Technische Dokumentation: Kern der Konformität
Gemäß der Verordnung (EU) 2023/988 muss jeder Hersteller eine technische Dokumentation erstellen, aktualisieren und mindestens zehn Jahre aufbewahren. Sie umfasst unter anderem:
- Beschreibung des Produkts und der verwendeten Materialien.
- Nachweise zur Produktsicherheit und Konformitätsbewertung.
- Analyse chemischer, mechanischer, und elektrischer Risiken sowie Risiken durch vorhersehbaren Fehlgebrauch.
- Angewandte Verfahren und Prüfmethoden.
- Prüfberichte und ggf. Zertifizierungen.
- Anweisungen zur sicheren Verwendung sowie Warnhinweise.
- Rückverfolgbarkeit und Produktidentifikation (z. B. Chargen- oder Seriennummer, Markenangaben, Herstellerkontakte).
Importeure und Händler müssen Zugang zu relevanten Teilen der technischen Dokumentation haben, um sicherzustellen, dass ausschließlich konforme Produkte in Verkehr gebracht werden.
Online-Vertrieb und Marktplätze
Produkte, die über E‑Commerce vertrieben werden, müssen denselben Sicherheits- und Informationsanforderungen entsprechen wie Produkte im stationären Handel. Online-Marktplätze und bestimmte Wirtschaftsakteure müssen im Rahmen der GPSR die Anforderungen an die Zusammenarbeit mit dem „Safety Gate“ erfüllen und bei unsicheren Produkten geeignete Maßnahmen ergreifen. Ohne einen in der EU ansässigen Wirtschaftsakteur dürfen importierte Produkte nicht in den europäischen Markt eingeführt werden.
Geteilte Verantwortung entlang der Lieferkette
Die Verordnung definiert klare Verantwortlichkeiten für alle Wirtschaftsakteure, das heißt Hersteller, Importeure, Händler und Logistikdienstleister. Alle Beteiligten müssen sicherstellen, dass nur sichere Produkte in den Verkehr gebracht werden. Bei ernsthaften Risiken müssen sie den Vertrieb stoppen und die Behörden informieren.
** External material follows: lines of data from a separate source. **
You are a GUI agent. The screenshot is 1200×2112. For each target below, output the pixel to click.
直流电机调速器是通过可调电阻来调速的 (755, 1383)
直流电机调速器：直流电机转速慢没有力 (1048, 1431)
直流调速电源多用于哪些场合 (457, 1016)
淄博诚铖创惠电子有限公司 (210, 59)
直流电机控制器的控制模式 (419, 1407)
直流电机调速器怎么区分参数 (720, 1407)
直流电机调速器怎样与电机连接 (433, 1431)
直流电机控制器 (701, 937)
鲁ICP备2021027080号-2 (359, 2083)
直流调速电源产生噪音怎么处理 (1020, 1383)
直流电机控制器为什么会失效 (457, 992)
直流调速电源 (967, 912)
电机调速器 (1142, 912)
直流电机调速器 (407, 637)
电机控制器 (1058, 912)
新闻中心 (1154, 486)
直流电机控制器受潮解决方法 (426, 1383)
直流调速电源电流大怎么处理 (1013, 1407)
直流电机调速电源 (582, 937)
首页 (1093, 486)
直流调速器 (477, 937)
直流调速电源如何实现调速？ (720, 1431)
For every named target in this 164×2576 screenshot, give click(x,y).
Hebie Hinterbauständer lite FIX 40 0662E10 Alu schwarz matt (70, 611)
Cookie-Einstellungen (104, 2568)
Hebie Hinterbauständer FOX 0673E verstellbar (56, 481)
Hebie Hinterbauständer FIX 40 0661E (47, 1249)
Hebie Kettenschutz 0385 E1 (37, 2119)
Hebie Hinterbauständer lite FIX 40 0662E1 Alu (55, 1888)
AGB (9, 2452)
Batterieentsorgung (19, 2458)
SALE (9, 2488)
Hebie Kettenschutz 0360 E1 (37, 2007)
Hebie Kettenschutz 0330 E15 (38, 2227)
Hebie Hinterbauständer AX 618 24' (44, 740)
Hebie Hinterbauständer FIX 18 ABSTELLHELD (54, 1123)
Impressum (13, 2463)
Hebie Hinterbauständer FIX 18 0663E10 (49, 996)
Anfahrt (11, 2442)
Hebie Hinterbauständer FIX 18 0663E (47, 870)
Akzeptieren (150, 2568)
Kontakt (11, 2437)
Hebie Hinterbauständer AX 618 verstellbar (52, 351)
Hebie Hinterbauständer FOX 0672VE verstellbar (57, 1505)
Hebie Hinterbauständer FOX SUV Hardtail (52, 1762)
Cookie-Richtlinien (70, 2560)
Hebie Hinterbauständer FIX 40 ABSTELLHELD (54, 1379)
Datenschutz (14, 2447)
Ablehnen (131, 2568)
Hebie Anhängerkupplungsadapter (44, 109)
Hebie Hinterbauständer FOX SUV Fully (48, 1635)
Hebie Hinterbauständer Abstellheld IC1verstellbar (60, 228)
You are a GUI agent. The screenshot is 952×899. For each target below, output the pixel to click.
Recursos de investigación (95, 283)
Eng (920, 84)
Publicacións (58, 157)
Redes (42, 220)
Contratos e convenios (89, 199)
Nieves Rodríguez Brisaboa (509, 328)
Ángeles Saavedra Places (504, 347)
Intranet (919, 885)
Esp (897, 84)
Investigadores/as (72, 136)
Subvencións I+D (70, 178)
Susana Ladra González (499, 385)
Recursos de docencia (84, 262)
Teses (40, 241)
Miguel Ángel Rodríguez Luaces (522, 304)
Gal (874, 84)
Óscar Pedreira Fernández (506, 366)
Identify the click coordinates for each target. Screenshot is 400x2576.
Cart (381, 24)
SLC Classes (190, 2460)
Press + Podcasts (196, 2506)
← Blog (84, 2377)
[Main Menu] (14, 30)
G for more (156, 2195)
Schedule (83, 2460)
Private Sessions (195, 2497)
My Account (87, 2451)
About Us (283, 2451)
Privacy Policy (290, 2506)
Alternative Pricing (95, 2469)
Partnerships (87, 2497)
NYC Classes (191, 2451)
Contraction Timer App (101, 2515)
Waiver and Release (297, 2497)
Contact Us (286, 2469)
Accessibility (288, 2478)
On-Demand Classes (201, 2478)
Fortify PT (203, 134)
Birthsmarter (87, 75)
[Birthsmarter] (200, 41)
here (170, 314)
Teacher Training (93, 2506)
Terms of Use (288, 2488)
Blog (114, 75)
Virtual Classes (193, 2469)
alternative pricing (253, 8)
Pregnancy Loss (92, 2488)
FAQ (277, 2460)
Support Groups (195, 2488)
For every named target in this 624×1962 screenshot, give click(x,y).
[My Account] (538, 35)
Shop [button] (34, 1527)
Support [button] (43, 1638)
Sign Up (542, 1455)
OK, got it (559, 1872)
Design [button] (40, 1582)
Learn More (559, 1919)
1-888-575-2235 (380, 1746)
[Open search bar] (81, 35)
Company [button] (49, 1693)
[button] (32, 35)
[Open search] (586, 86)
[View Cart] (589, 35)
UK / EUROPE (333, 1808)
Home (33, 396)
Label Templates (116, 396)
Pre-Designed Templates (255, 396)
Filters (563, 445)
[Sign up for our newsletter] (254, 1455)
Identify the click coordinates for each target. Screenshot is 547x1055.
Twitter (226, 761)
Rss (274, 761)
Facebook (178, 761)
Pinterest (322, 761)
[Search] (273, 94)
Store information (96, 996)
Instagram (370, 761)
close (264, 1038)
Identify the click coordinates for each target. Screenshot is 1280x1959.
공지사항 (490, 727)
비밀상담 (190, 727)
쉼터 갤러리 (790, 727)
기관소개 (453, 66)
Verbraucherrechte und Marktüberwachung
Bei gefährlichen Produkten werden über das EU-Portal „Safety Gate“ schnelle Warn- und Rückrufprozesse ausgelöst. Verbraucher müssen unverzüglich informiert werden und haben Anspruch auf wirksame Abhilfemaßnahmen ohne zusätzliche Kosten. Die zuständigen Behörden in den EU-Mitgliedstaaten verfügen über erweiterte Koordinations- und Kontrollinstrumente auf europäischer Ebene.
Empfehlungen für Hersteller, Importeure und Händler
TÜV SÜD empfiehlt, interne Konformitätsprozesse und technische Dokumentationen kontinuierlich zu aktualisieren, geeignete Prüfungen gemäß einschlägiger Normen durchzuführen, Kennzeichnung und Gebrauchsanweisungen sorgfältig zu gestalten sowie Rückverfolgbarkeit und Marktüberwachung systematisch umzusetzen. Ebenso wichtig sind Schulungen für Mitarbeitende sowie die Sensibilisierung von Partnern und Vertriebskanälen. Unternehmen sollten zudem frühzeitig externe technische Expertise einbinden, um regulatorische Anforderungen effizient zu erfüllen.
Zusammenfassend ist die Verordnung (EU) 2023/988 eine wichtige Grundlage zur Stärkung der Sicherheit von Verbraucherprodukten auf dem europäischen Markt. Für Unternehmen der Haustierbranche bedeutet dies insbesondere, dass Produkte mit Verbraucherbezug klaren Sicherheits- und Informationsanforderungen entsprechen müssen, um ein hohes Maß an Verbraucherschutz und Markttransparenz sicherzustellen.